3 university CISOs changed focus, not strategy, amid pandemic
Organizations had two options at the beginning of the pandemic: lose productivity and business or sacrifice security. The former was the most obvious choice.
The battle between business continuity and security was the theme of the pandemic. As remote business becomes more permanent than temporary, CISOs are tasked with cleaning up the rush from March 2020.
“As we were going through it, we just lost sight of maybe some best practices just to get capacity to one where we can be remote,” said Aaron Baillio, CISO of the University of Oklahoma, during a webcast hosted by Proofpoint Thursday.
Baillio is in a unique position: his security organization has students working in security operations.
Challenges of the pandemic did not entirely overhaul Baillio’s strategy, but it did impact his focus. Baillio began asking questions that were not priority before, such as examining what OU’s standing in endpoint management or zero trust looks like.
The things OU was “kind of ignoring” became top priorities. Prior to the pandemic, they were stretch goals, he said.
Between 2020 and 2021, security operations centers (SOCs) were brought to the forefront of business. IT teams did whatever they had to to maintain continuity while security teams attempted to secure solutions. Higher education institutions have a security problem: provide users, whether students or staff, the individualized experience they need to succeed without shortchanging security.
“The reality is, there are some tenants that we just have to hold on to. And there are some standardizations that just have to happen,” said Mary Dickerson, AVP, assistant vice chancellor of IT Security, and CISO of the University of Houston, during the webcast. “This professor may prefer to save his data in a certain way, but the reality is it’s not his data, it’s university data.”

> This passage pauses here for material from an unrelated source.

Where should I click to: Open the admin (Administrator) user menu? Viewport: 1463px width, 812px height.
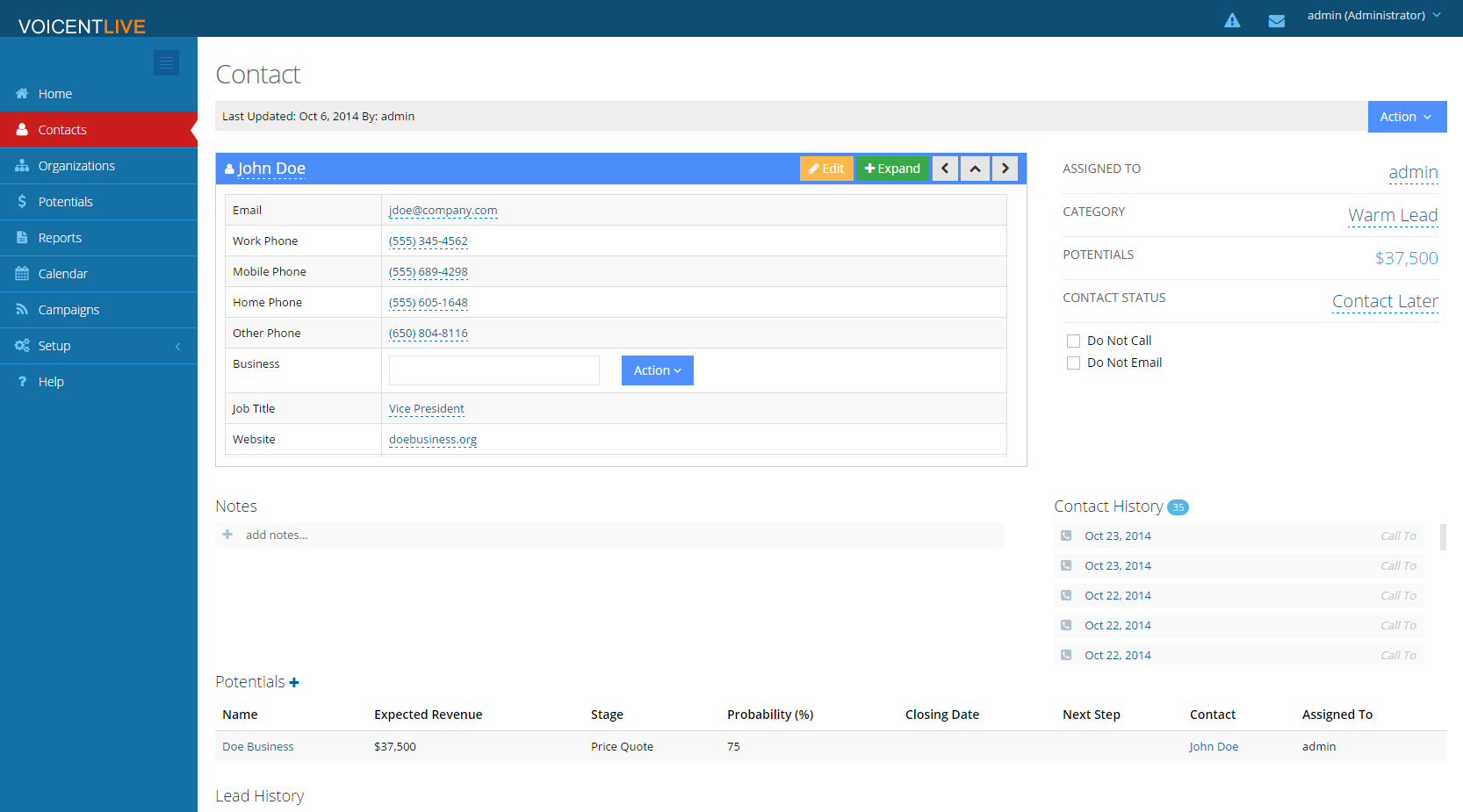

To combat the temptation for students or staff to skirt security standardizations, security requirements are a must, just as awareness is.
Applying past experiences
Cybercriminals saw the opportunity and seized the moment, stretching into the second year of remote work and escalating attacks. Like CIOs, CISOs were largely taken out of the back office function of most organizations.
While most CISOs realized their attention would shift during mass remote work, some organizations had experience dealing with cybercriminals acting on opportunities. Because of recent events like Hurricane Harvey in 2017, “our users understood that people will take advantage of any type of crisis,” said Dickerson. Security professionals had to repurpose past experiences in phishing schemes, explain that cybercriminals will act the same, no matter the crisis.
“We just had to remind them of that with the pandemic, ‘Hey, this is like Harvey, don’t expect this COVID[-19] resource that you’re hearing about through this special one-time offer really is what you need to be taking advantage of,'” she said.
But CISOs know even the most aware user can engage with or can click a phishing email. CISOs want the right technologies in front of users before a threat can reach them — people should not always be the last line of defense.
“I have a philosophy that any security control that requires a person to make a decision for it to be effective, it’s pretty much destined to fail,” said Rebecca Harness, AVP and CISO of Saint Louis University, during the webcast. The technologies have to at least ensure recovery will be timely.
Users had to be reminded to use university resources. These university resources also included policies and protocols for appropriate remote work and learning depending on faculty or student body. From the backend, OU’s SOC was changing what metrics it would normally value by asking:
- How do we monitor the everyday use of VPNs? If we increase VPNs, how do we monitor everyday usage?
- How do we measure the adoption and use rates of a potential COVID-19 app?
“We spent a lot of time and attention just focusing on providing the resource and communication to those populations, because that’s what they wanted the most,” said Baillio. IT and the SOC were working to understand what tools were needed most and if they were worth the investment.
Because of the need for new metrics, pre-planned areas of attention were almost abandoned for new ones, including how the SOC measures its solutions. “The traditional methods we were using to generate a lot of our metrics weren’t applicable in the new world order of everyone being remote,” said Dickerson.
Dickerson and Baillio reexamined what metrics their leadership would need to know now, while noting the information leadership desired was not really available yet. “We’d never looked at it before,” said Dickerson. Security operations had to team with IT operations to service the information their leadership sought.
The next desired step for Saint Louis University is more formal training for its technology administrators, according to Harness. Because the school took a hardlined, cloud-based approach in the fall of 2019, the SOC wants to ensure that as more cloud-enabled technologies are adopted, IT professionals know how to properly configure what they need.
“If I had the extra investment, that’s exactly where I’d place it,” she said.